I like TV. I like TV a lot. Sometimes I'll balance my trusty iBook on my knee, have a thirst quenching beverage at hand, perhaps a munchie or two and have the idiots lantern tuned to SG1 or  Battlestar Galactica. Sometimes I'll watch something on the History Channel or maybe Lost or Heroes. Like I said , love the tube. Having said all that, I must confess there is a fly in the ointment. I must share viewing with my significant other, the always lovely Mrs. Emoose . Back in the day when there only 3 or 4 choices on the telly peace usually reigned in the old moose cave. But technology rolls on, much like the river in the old song. There is now at least 40 or more channels available. To make things even more complicated, throw in about 200 potential hours stored in two Tivos. But the thing that really is starting to unnerve me is that after 34 years I find that that woman has very bizarre taste in TV shows.

Perhaps bizarre is too weak a word to describe what this woman watches.

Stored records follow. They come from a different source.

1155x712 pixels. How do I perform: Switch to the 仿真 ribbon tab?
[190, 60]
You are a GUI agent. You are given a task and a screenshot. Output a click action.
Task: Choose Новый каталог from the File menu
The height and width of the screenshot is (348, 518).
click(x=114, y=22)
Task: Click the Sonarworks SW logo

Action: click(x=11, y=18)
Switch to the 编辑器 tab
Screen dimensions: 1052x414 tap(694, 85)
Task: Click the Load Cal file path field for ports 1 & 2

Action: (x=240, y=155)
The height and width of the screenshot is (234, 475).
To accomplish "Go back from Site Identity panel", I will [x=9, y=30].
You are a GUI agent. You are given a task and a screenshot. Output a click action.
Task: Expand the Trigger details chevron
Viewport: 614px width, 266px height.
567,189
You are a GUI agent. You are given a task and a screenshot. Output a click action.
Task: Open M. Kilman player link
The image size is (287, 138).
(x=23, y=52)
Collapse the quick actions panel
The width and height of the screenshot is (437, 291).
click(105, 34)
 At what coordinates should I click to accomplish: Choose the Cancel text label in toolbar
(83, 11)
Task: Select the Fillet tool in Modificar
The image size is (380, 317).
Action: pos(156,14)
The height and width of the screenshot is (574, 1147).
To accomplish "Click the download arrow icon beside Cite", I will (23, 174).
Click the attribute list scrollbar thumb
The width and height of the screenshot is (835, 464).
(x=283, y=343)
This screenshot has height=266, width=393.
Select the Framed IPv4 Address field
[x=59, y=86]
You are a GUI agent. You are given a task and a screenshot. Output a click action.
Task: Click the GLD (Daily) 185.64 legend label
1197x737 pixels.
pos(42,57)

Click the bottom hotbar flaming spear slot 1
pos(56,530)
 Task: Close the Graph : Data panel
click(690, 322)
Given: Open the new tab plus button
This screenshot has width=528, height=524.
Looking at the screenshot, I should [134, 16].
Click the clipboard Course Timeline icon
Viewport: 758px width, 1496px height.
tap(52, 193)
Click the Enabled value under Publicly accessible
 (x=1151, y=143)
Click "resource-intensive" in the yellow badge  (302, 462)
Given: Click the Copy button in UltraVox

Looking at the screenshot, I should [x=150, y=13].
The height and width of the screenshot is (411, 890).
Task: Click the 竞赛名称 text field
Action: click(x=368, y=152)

I frankly am loathe to reveal the strange nature of her viewing habits lest you brand me a prevaricator of the worst sort, but I swear to you it's all true. The first show she watches is (prepare to have your mind blown) is a show called Clean House. Guess what it's about. Go ahead. I dare you. If you guessed house cleaning, you were right. How you get a hour show out of cleaning a house is beyond me. If I told you a few years ago that there would be a show about cleaning a house, you would call me a liar, but I swear it's true. If you ever have a hour that don't mind never getting back, it's on the Style Network. They actually run marathons of this drek. Forget waterboarding make those terrorists watch a couple of hours of this and we'll get the coordinates of Bin Laden's cave in no time. 

The next show is a type rather than single show. There are a number incarnations. They usually involve some poor woman that gets turned in by her so called friends and sometimes relatives for being lacking in the style department. One version is called 'How do I look?" But basically they all have the same format. First our victim humiliated in front of millions of TV viewers, the she is told how inadequate  she is, and that she will never live up to her potential because she doesn't wear the right hair style or the right clothing.  They actually go through her closet and criticize her wardrobe piece by piece and then they throw the clothes in a garbage can. I wonder if there has been any suicides because of that show. These shows are invariably hosted by snotty over groomed morons that need to take stock of their own lives much less judge someone else's worth.  

The next type show is also very bizarre. Some one goes into some one else's house and rearranges their furniture. The don't get anything like cash or new furniture, just their old crap rearranged. There are are a number of shows along the same lines. Some where the neighbors decorate the house or a single room. The only reason to watch these shows is on the off chance that one of the jerky designers or hosts will get a well deserved ass kicking. After an evening of this stuff she wonders why I want to go to another room to read or cruise the Internet. It's to keep from going berserk and becoming a serial killer or the like!

Of course the worst stuff she watches is American Idol,You Think You Can Dance and Dancing with the Stars. What Spawn of Satan thought up this crap I don't know, but I say let's gather up our torches and pitchforks and drive a stake through their black hearts. Future generations will thank us. Millions of possessors of Y chromosomes will declare us saints!

I keep meaning to ask if insanity runs in her family, on second thought, maybe I'm better off not knowing.